The concatenated raw bytes of all streams on the local process.

global_leading_shape property

The global shape of leading uncompressed dimensions across all processes.

global_nbytes property

The sum of total bytes used by compressed data across all processes.

global_nstreams property

Number of global streams (product of entries of global_leading_shape)

global_process_nbytes property

The bytes used by compressed data on each process.

global_shape property

The global shape of array across any MPI communicator.

global_stream_nbytes property

The array of nbytes within the global compressed data.

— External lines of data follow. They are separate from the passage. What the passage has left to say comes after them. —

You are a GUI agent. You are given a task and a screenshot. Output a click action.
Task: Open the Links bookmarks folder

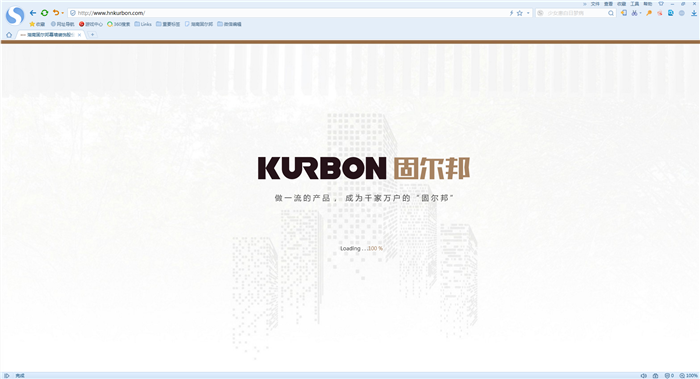[143, 24]
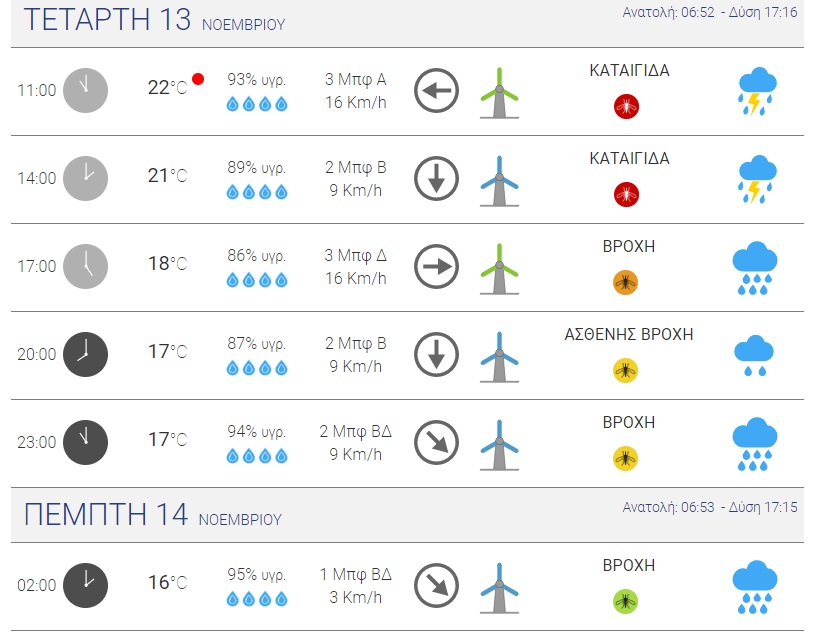The image size is (819, 633).
Task: Click the humidity droplets at 14:00
Action: [257, 191]
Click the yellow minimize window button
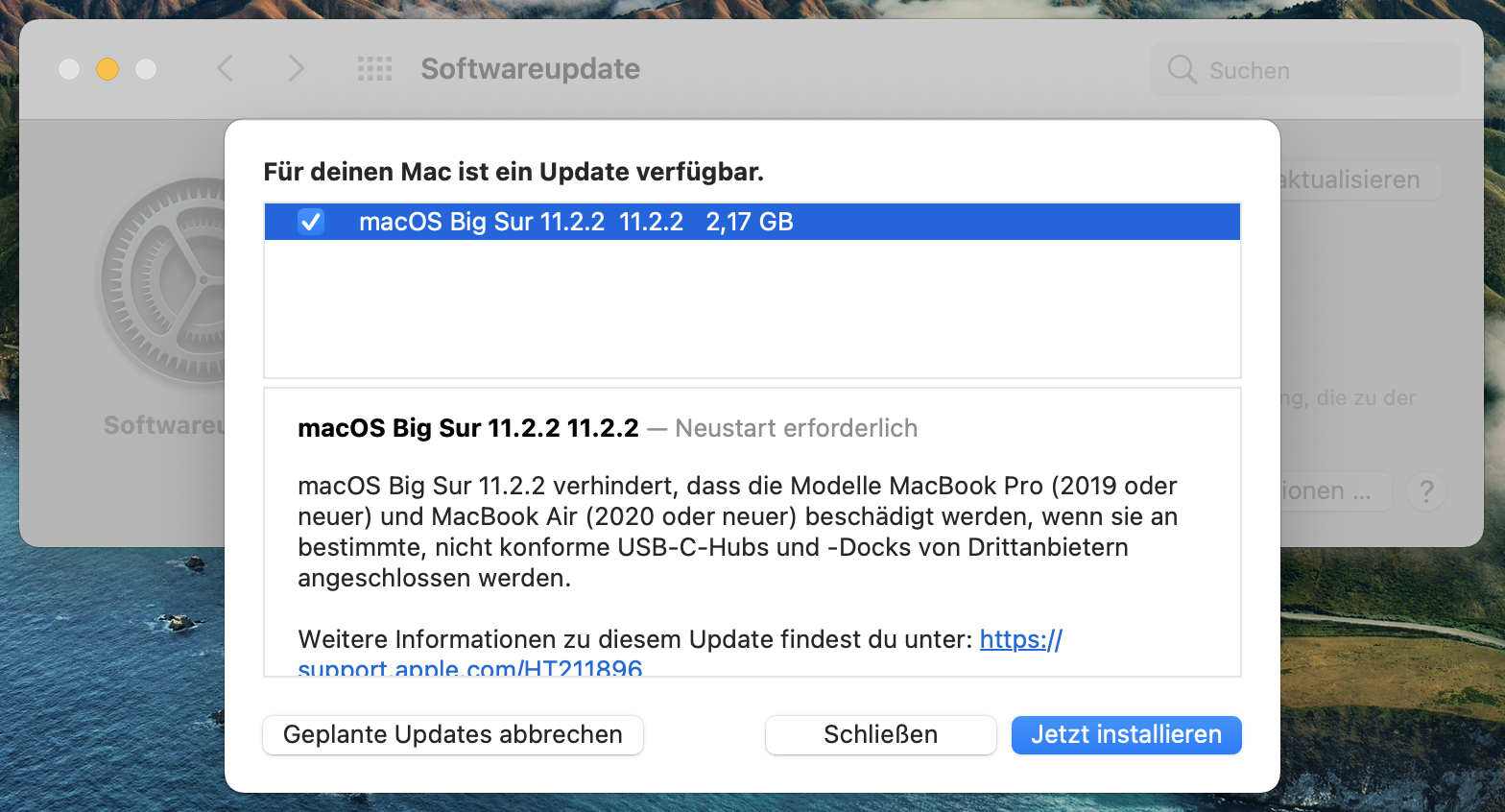Screen dimensions: 1505x812 [x=108, y=69]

global_stream_starts property

The array of starting bytes within the global compressed data.

leading_shape property

The local shape of leading uncompressed dimensions.

mpi_comm property

The MPI communicator over which the array is distributed.

mpi_dist property

The range of the leading dimension assigned to each MPI process.

nbytes property

The total number of bytes used by compressed data on the local process.

nstreams property

The number of local streams (product of entries of leading_shape)

shape property

The shape of the local, uncompressed array.

stream_gains property

The gain factor for each stream during conversion to int32.

stream_nbytes property

The array of nbytes for each stream on the local process.

stream_offsets property

The value subtracted from each stream during conversion to int32.

stream_size property

The uncompressed length of each stream.

stream_starts property

The array of starting bytes for each stream on the local process.

__getitem__(key)

Decompress a slice of data on the fly.

Source code in flacarray/array.py

def __getitem__(self, key):
    """Decompress a slice of data on the fly."""
    first = None
    last = None
    keep = None
    if isinstance(key, tuple):
        # We are slicing on multiple dimensions
        if len(key) == len(self._shape):
            # Slicing on the sample dimension too
            keep = self._keep_view(key[:-1])
            samp_key = key[-1]
            if isinstance(samp_key, slice):
                # A slice
                if samp_key.step is not None and samp_key.step != 1:
                    raise ValueError("Only stride==1 supported on stream slices")
                first = samp_key.start
                last = samp_key.stop
            elif isinstance(samp_key, (int, np.integer)):
                # Just a scalar
                first = samp_key
                last = samp_key + 1
            else:
                raise ValueError(
                    "Only contiguous slices supported on the stream dimension"
                )
        else:
            # Only slicing the leading dimensions
            vw = list(key)
            vw.extend(
                [slice(None) for x in range(len(self._leading_shape) - len(key))]
            )
            keep = self._keep_view(tuple(vw))
    else:
        # We are slicing / indexing only the leading dimension
        vw = [slice(None) for x in range(len(self._leading_shape))]
        vw[0] = key
        keep = self._keep_view(tuple(vw))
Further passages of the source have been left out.